>>>>>

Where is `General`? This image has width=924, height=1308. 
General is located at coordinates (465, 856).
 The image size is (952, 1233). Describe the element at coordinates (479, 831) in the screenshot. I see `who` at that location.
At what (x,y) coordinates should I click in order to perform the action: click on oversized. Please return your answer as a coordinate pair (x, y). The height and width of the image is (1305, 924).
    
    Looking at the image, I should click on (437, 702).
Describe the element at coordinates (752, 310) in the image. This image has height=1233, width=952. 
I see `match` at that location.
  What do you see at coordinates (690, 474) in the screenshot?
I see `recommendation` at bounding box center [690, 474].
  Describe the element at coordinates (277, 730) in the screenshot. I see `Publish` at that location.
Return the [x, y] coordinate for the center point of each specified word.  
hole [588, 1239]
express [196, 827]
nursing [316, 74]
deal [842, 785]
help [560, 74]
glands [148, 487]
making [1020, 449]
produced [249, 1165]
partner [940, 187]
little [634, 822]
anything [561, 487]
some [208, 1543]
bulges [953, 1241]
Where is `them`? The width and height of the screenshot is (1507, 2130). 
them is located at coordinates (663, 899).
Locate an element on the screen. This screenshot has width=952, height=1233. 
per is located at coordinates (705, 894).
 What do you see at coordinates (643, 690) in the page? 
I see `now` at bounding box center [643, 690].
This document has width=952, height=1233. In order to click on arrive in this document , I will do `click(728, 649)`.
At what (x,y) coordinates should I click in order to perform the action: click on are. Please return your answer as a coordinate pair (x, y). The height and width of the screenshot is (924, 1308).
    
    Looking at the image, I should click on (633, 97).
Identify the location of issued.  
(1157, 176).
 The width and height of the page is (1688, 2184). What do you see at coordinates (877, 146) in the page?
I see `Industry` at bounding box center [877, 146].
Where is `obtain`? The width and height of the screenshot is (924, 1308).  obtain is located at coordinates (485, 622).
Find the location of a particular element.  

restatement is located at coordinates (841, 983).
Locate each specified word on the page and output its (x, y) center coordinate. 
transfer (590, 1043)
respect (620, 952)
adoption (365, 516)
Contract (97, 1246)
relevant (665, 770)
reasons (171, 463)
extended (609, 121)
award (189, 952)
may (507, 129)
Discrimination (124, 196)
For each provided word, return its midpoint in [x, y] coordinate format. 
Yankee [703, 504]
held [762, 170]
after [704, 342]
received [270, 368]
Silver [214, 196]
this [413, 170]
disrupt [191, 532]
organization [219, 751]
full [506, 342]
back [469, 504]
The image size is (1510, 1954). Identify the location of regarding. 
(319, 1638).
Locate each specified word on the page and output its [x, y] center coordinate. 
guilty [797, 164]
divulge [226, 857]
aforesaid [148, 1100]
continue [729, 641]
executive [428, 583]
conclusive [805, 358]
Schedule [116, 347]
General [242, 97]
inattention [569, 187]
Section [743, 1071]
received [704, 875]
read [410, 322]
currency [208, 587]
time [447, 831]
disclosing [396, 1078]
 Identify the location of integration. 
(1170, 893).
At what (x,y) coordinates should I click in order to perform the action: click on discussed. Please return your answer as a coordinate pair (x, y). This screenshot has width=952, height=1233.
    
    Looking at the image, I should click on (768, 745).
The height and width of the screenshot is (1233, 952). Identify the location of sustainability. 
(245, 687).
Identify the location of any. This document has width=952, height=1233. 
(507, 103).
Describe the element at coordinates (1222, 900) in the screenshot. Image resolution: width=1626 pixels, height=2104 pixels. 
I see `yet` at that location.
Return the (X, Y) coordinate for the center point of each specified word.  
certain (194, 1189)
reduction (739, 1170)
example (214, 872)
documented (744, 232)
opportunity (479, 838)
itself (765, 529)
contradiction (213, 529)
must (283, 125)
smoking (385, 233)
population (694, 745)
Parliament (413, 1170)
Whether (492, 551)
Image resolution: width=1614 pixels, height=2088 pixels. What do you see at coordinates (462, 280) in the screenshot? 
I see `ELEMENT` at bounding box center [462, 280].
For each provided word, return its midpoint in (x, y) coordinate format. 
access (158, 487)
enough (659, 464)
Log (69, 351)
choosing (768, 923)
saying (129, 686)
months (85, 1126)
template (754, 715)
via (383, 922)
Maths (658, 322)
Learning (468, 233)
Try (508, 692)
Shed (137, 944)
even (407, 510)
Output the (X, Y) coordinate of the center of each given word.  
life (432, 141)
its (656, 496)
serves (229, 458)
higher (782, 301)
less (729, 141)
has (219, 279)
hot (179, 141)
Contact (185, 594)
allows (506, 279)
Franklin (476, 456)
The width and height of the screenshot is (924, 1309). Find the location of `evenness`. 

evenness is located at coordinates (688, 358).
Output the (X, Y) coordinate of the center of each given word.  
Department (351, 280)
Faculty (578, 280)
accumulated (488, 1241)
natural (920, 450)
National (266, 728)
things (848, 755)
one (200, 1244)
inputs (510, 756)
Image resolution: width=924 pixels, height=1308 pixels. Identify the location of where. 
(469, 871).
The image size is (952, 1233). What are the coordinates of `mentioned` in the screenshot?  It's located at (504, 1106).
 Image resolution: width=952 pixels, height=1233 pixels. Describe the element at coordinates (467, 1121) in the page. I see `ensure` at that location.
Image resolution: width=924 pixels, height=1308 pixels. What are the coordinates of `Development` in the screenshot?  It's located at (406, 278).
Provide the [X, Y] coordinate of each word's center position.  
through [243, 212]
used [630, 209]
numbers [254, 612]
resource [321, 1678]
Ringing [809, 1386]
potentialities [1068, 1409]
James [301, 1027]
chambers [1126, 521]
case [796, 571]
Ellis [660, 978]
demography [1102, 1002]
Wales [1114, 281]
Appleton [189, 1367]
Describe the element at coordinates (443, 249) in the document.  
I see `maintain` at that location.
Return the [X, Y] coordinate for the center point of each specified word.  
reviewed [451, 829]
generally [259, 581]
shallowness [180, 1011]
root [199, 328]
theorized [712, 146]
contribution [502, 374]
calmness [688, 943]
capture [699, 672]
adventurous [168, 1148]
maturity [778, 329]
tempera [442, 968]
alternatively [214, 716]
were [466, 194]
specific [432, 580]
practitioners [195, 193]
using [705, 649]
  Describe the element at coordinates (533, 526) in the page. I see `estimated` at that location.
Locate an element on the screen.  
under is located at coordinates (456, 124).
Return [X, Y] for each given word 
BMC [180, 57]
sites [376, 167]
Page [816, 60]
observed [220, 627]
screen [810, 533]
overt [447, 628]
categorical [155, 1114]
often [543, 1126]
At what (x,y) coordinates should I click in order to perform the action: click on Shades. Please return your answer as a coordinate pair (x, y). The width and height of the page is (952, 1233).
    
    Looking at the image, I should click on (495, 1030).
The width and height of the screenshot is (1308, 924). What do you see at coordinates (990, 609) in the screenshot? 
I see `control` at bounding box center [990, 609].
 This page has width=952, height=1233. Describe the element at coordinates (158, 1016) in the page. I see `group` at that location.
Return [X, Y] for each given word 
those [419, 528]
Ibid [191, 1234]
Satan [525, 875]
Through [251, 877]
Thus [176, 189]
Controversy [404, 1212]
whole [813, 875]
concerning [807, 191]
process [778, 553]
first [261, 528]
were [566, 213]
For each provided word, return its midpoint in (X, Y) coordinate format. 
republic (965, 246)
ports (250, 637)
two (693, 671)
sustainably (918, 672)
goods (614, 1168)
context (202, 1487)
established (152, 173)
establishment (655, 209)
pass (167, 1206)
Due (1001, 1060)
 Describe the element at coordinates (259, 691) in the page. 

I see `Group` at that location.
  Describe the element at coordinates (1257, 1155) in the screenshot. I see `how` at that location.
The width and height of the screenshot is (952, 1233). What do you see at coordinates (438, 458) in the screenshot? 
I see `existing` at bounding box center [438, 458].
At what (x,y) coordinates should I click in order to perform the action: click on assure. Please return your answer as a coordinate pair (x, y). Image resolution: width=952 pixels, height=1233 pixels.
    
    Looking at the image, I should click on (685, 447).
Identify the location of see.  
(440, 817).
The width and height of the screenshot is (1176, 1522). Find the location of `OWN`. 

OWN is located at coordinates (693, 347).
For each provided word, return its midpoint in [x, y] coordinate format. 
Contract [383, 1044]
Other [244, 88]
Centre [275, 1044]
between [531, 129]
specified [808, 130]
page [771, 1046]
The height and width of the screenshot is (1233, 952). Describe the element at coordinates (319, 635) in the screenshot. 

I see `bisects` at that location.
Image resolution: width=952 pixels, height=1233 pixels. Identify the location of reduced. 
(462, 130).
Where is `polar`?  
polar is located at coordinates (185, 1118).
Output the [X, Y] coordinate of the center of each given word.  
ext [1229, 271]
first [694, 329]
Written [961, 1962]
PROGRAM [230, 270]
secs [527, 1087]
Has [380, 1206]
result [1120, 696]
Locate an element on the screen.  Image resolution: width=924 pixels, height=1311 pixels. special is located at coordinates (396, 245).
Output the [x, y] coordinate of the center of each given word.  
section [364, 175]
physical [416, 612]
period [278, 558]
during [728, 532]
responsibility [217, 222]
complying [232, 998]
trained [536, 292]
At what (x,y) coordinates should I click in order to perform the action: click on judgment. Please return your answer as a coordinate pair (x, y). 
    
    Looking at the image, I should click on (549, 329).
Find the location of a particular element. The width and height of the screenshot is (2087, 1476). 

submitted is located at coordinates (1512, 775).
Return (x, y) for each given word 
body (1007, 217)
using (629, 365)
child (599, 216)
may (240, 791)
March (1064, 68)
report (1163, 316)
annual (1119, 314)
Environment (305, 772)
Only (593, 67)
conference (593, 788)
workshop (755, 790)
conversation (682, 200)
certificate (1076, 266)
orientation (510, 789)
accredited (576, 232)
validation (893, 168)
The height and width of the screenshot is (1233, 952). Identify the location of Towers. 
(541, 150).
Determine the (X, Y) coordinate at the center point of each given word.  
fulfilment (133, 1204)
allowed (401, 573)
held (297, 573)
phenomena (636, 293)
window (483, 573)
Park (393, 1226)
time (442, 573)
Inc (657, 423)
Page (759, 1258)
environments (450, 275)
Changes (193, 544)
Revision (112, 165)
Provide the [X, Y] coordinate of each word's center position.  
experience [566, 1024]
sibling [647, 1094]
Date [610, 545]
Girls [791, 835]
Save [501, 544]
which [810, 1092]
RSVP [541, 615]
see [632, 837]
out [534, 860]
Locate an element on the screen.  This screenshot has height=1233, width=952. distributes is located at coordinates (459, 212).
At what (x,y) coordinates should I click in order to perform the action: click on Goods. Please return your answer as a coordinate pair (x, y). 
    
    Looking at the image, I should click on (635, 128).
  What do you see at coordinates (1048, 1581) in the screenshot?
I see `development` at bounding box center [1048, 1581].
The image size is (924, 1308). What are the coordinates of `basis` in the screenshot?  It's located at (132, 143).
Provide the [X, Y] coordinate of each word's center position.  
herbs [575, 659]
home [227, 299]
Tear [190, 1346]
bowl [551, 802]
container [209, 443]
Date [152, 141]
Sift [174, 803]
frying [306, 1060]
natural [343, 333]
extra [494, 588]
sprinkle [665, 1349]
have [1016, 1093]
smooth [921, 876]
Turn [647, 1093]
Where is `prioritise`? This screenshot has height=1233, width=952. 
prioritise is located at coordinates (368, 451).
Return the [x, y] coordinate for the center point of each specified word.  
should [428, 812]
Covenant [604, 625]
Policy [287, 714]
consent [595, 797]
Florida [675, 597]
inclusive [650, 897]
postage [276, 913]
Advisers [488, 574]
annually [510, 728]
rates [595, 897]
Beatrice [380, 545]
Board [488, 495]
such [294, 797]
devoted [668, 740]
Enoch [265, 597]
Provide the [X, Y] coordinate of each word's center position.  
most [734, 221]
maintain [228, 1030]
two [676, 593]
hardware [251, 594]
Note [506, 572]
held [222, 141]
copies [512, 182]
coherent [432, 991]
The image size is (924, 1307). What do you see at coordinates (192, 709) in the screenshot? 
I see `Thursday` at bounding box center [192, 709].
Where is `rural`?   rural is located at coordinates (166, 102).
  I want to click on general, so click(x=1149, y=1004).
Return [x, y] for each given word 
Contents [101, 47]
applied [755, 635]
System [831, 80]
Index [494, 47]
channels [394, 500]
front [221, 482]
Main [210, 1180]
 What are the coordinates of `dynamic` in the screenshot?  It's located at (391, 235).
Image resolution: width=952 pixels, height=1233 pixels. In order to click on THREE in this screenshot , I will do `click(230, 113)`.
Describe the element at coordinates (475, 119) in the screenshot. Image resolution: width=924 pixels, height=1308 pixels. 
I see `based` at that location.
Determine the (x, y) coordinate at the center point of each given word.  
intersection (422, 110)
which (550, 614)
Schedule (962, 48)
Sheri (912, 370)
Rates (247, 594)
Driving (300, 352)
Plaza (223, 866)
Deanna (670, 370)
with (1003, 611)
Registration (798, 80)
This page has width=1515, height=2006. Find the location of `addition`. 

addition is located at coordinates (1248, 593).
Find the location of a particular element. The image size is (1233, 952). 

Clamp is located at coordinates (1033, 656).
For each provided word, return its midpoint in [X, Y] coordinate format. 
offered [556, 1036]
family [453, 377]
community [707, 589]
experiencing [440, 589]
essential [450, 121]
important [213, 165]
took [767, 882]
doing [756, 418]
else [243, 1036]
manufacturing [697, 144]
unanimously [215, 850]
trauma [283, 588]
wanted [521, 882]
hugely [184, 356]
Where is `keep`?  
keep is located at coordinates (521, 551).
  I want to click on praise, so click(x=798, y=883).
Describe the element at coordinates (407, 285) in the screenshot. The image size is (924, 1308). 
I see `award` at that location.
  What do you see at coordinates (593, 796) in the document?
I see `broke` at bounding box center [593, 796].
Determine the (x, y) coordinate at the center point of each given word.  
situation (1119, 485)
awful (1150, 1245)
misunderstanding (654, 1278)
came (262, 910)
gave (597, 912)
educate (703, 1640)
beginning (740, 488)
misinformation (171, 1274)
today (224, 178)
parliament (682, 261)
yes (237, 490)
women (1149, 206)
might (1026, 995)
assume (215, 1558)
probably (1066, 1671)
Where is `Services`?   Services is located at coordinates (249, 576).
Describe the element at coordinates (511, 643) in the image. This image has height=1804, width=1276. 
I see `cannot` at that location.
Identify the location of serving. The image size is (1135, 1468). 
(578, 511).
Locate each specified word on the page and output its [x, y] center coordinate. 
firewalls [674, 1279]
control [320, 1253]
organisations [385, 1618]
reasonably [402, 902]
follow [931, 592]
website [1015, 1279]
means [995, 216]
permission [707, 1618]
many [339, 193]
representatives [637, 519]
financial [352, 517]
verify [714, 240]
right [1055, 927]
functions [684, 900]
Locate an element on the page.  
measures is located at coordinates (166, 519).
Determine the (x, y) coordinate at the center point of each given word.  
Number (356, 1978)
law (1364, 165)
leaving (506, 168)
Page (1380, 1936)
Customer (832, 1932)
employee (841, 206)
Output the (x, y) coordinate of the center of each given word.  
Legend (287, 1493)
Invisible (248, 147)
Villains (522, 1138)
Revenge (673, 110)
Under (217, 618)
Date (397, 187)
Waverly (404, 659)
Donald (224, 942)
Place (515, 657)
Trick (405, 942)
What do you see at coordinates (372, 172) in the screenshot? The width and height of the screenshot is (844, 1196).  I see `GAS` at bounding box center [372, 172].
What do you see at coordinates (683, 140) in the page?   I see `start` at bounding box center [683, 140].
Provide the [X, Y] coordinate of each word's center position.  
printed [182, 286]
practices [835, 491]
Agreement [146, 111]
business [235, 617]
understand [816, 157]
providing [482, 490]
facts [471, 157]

<<<<<

• [Your task] Please reproduce the material word for word, from the line with "shallowness [180, 1011]" to the line with "Looking at the image, I should click on (495, 1030).", both included.

• [Written solution]
shallowness [180, 1011]
root [199, 328]
theorized [712, 146]
contribution [502, 374]
calmness [688, 943]
capture [699, 672]
adventurous [168, 1148]
maturity [778, 329]
tempera [442, 968]
alternatively [214, 716]
were [466, 194]
specific [432, 580]
practitioners [195, 193]
using [705, 649]
  Describe the element at coordinates (533, 526) in the page. I see `estimated` at that location.
Locate an element on the screen.  
under is located at coordinates (456, 124).
Return [X, Y] for each given word 
BMC [180, 57]
sites [376, 167]
Page [816, 60]
observed [220, 627]
screen [810, 533]
overt [447, 628]
categorical [155, 1114]
often [543, 1126]
At what (x,y) coordinates should I click in order to perform the action: click on Shades. Please return your answer as a coordinate pair (x, y). The width and height of the page is (952, 1233).
    
    Looking at the image, I should click on (495, 1030).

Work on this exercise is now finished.